3-7-09
Sorry it has been so long since I have posted! Nothing very interesting happened for a week, then we were in Kumasi for the weekend, and when we returned there were power and internet problems. I hope everyone is doing well!
We traveled to Kumasi to attend the funeral of K’s (see first entry for an explanation of who K is) grandmother. It was a very long weekend, so I will just give you some of the highlights. We were supposed to stay with K’s father, who is a chief in his village. However, the men K was running from showed up for the funeral before we did. They thought K might show up. African hospitality demanded that K’s dad give them a place to stay. So the men were staying in the rooms he had intended for us. Such a bizarre situation. So we stayed in a little hotel about half an hour away. On Friday we toured some of Kumasi and explored the city with K’s best friend John. John had met us at the airport and spent the first weekend in Accra with us. We were all very excited to see him and he was very excited to show us Kumasi, which is the second largest city in Ghana. Kumasi is much hotter than Accra. We all got very sunburnt the first and second day there.
The funeral was on Saturday and Sunday. We had been told that the funeral would probably have a lot of tribal elements. Coffins are usually hand carved to reflect the person’s life. However, it ended up being a completely Roman Catholic ceremony, complete with a viewing and mass. Everytime you arrive at different location you have to go around the room or the circle of chairs and shake everyone’s hand. There were a lot of people there, so I am pretty sure we must have shaken at least 1,000 hands over the course of the day. We were the only abrunis there, so everyone stared a lot. When we first arrived, a lady on a microphone said that we had come all the way from America specifically for this funeral and to pay our respects. K’s father told us that we were the first white people to ever come to a funeral in that village, which was about an hour and a half outside of Kumasi, and several of the very few white people who had ever come to the village at all. Most of the children under 8 or 9 had never seen white people. I made a lot of babies cry. They looked at us, and when their moms or siblings tried to make them touch our hands they just started screaming like they had seen the devil incarnate. A lot of the younger kids were curious, but a little apprehensive. They would touch our arms very quickly and draw back like they had touched something hot. It took a couple tries before they realized our skin felt just like theirs. They kept trying to pluck our freckles off, thinking the freckles were dirt. Many of the little ones couldn’t understand why the tattoo on my arm wouldn’t come off. They kept rubbing at it and looking very confused. They also had a lot of trouble understanding the concept of sunburn. Many didn’t speak very much English, and I didn’t speak Twi, so explaining was a little hard. The funeral started at 8 AM and by 8 PM, everyone was still singing and dancing. The women of the village and the old chiefs had a lot of fun trying to teach us their native dances. It took us a while to catch on and we all laughed over how ridiculous it all was.
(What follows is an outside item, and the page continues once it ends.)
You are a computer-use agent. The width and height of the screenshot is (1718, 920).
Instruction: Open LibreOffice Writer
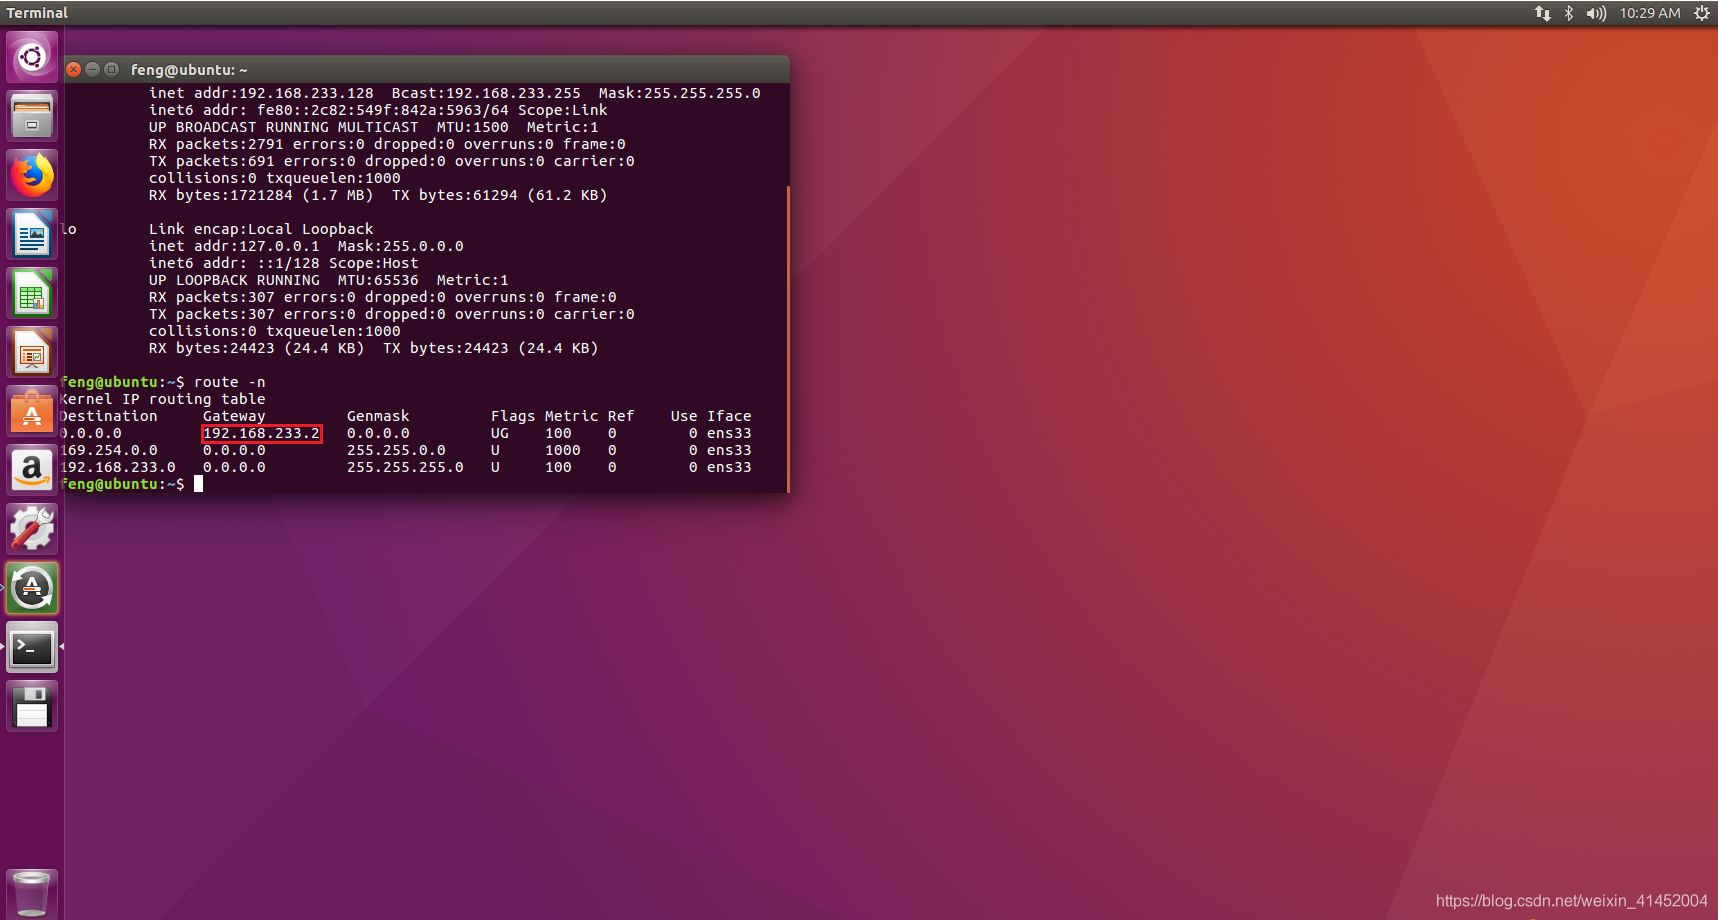pos(32,235)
Janine started feeling sick halfway through the day. We all thought she was just dehydrated, but by the evening she was miserable and thought she was going to pass out. We left around 8PM because she was feeling so ill. Halfway back to Kumasi we decided she needed to go to the hospital. After three minutes the doctor had diagnosed her with malaria. The poor girl spent the whole next day in bed weak, feverish, sick to her stomach. Michelle, Rachel, Karim, and John went to the second day of the funeral while I stayed in the hotel with Janine. We didn’t get a bus back to Accra until nearly 11:30. It was 4:30 in the morning by the time we got back to our hostel in Accra.
I was supposed to go to Monrovia this week and most of next. There was an International Women’s Leadership Conference I had been invited to by a MSW grad of Monmouth who started an NGO with repatriated Liberian refugees. (Explained in the first entry). I had been indecisive as to how I was going to get there. At first, flights we too expensive so I couldn’t go. Then I decided to go overland via Cote d’Ivoire, which would take two days. Then I found cheaper flights, but they were only on Tuesdays and Saturdays. So I was going overland again. I was going to get my visa at the border, but then I heard with bribes it could be nearly $200. So I decided to get my visa here before I left. There was one day visa processing, and I needed to catch my bus at 4:30 AM Wednesday morning. So by Tuesday morning I had finally made up my mind to go overland but get my visa before I left. There was no internet so I couldn’t look up the requirements for a visa so I had to go to the embassy. The woman at the visa counter gave me a sheet of paper with the things I needed. I went back and forth from the embassy to campus to the embassy to an internet cafe to the embassy to a forex exchange bureau, the to the embassy. Everytime I came back to the embassy thinking I had everything, she would say…"Well this isn’t right. Why don’t you have this." If I could have smacked the woman through the bullet proof glass…I would have. So six hours after I first arrived they told me there was a backlog and I couldn’t get the visa until Friday or Monday. At which point I would have missed most of the conference.
However, I made a student contact who is doing research in Buduburum Refugee Camp and wanted a research assistant. So I am off to spend the weekend doing research in the camp, which is one of the most exciting things that has happened since I got here.